*Given exercise:*
Please reproduce word for word the stretch of the text on IT operations and access management below that opens with the words "A: They know" and closes with "own the platform?".

*Extract provided:*

━━━

TL;DR: IT operations now spans availability, change, security, capacity, and access management, and the article frames Zero Trust, automation, and identity controls as central to keeping services stable and secure, according to Zluri. The practical gap is that operational speed often outpaces governance discipline, so identity and access rules need to be embedded in IT ops rather than treated as a separate layer.
At a glance
What this is: A broad IT operations guide that ties day-to-day infrastructure management to access control, security, automation, and Zero Trust.
Why it matters: It matters because IT operations choices shape how quickly human, non-human, and increasingly automated access expands or contracts across the environment.
👉 Read Zluri's guide to IT operations and access management
Context
IT operations is the operational layer that keeps infrastructure, services, and access controls working together. In identity terms, that means the discipline is not just about uptime, but about who or what can reach systems, how changes are approved, and whether access stays aligned with business need.
The article broadens IT ops into availability, incident handling, change management, capacity planning, and access management. For IAM teams, the useful takeaway is that operational reliability and identity governance are now intertwined, especially where service access, automation, and Zero Trust assumptions meet.
Key questions
Q: How should IT teams handle access management inside operations workflows?
A: They should treat access management as part of the operational workflow, not a separate governance step. That means approvals, entitlement reviews, and account lifecycle checks should sit alongside incident handling, change management, and provisioning. When access is managed outside the workflow, teams lose visibility into who can act on systems and why that access still exists.
Q: Why do automation and IT ops increase identity risk?
A: Automation increases identity risk when operational speed creates more standing access, more service accounts, and more tokens that are difficult to review. The problem is not automation itself, but the fact that fast execution can outpace entitlement governance. Teams need separate controls for machine identities and their allowed actions.
Q: How do organisations know whether Zero Trust is actually working in IT operations?
A: They know Zero Trust is working when every operational action is tied to a verified identity, a limited privilege scope, and a current policy decision. If admin access is still inherited from network location, long-lived sessions, or broad shared roles, the model is only partially implemented.
Q: Who is accountable for access control when IT operations own the platform?
A: Accountability should sit with the operational owner of the system and the identity governance function together. Operations controls the technical path, while IAM defines the entitlement model and review standard. If either side treats access as someone else’s problem, privilege drift becomes predictable.
Technical breakdown
How IT operations and access management intersect
IT operations and access management overlap whenever the operational team decides who can use a system, service, or environment. In practice, access management in IT ops is about enforcing entitlement boundaries while keeping systems usable, which is why role-based access and authentication controls show up in operational workflows. The article also ties this to security and compliance, reflecting the reality that operational teams often own the pace at which access changes are made and verified. When those processes are weak, infrastructure can remain stable while access drifts out of policy.
Practical implication: fold identity approval, entitlement review, and service access checks into operational runbooks, not separate governance documents.

━━━

*Source material:*

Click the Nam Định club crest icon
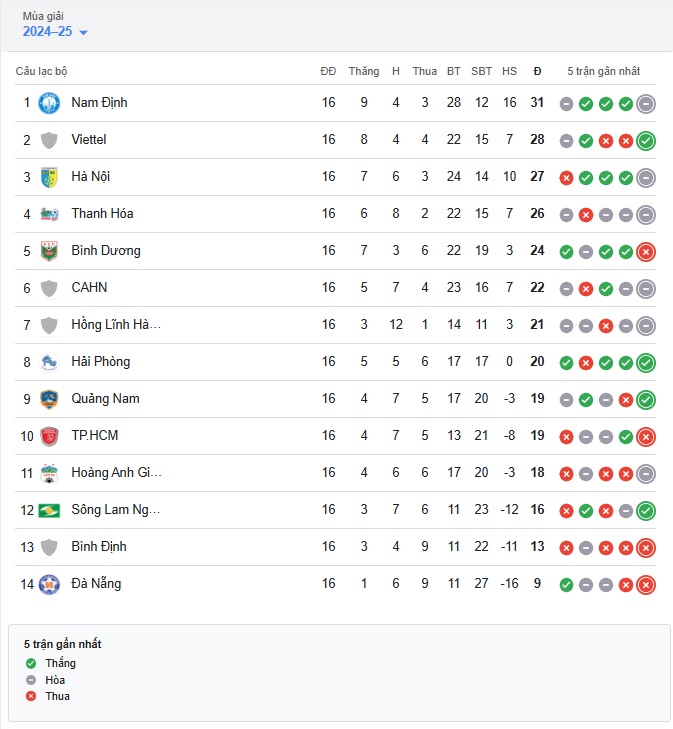The image size is (673, 729). pyautogui.click(x=49, y=103)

━━━

*Exercise answer:*
A: They know Zero Trust is working when every operational action is tied to a verified identity, a limited privilege scope, and a current policy decision. If admin access is still inherited from network location, long-lived sessions, or broad shared roles, the model is only partially implemented.
Q: Who is accountable for access control when IT operations own the platform?